» **Problem details**
Look through the lines below and extract any with the word "category".

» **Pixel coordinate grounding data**
#####

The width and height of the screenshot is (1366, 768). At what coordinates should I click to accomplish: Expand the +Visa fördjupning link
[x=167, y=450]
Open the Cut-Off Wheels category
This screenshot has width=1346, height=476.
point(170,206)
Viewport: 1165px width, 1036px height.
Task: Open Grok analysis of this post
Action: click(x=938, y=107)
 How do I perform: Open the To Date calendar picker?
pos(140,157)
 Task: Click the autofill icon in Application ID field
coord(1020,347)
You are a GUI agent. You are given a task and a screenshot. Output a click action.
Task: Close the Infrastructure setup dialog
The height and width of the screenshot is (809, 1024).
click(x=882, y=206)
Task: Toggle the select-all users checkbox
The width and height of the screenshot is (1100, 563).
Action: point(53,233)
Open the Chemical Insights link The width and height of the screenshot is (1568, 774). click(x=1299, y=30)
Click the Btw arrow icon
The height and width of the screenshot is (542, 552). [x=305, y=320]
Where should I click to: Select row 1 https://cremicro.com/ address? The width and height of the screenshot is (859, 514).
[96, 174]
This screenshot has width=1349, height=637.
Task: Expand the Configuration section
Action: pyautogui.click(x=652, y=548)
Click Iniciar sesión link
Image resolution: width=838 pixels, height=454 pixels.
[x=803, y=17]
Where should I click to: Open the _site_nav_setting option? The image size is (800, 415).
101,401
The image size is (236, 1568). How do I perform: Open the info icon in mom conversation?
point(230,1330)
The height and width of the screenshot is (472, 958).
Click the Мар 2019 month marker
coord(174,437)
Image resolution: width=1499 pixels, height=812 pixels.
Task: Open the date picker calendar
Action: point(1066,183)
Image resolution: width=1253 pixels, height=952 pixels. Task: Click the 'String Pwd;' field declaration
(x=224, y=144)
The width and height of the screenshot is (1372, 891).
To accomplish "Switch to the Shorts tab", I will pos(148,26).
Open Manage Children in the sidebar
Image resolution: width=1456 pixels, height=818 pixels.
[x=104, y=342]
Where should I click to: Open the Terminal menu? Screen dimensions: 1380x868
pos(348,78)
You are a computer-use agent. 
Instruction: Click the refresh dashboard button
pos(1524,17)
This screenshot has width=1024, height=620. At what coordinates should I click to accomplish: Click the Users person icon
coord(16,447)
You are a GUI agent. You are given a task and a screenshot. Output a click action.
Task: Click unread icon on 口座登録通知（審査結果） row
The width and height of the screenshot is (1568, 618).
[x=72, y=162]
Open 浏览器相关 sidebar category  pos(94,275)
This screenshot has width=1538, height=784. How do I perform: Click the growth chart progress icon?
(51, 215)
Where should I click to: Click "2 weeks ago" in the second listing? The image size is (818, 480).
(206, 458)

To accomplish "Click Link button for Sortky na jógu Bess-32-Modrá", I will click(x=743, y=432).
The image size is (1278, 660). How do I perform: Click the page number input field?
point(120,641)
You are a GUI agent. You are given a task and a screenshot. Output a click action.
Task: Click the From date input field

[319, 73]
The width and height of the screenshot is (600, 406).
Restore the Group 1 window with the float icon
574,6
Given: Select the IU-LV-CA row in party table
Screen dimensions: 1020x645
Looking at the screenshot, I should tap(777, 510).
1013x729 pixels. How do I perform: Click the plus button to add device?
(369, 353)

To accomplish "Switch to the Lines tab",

#####

» **Completed exercise**
Open the Cut-Off Wheels category
Open 浏览器相关 sidebar category  pos(94,275)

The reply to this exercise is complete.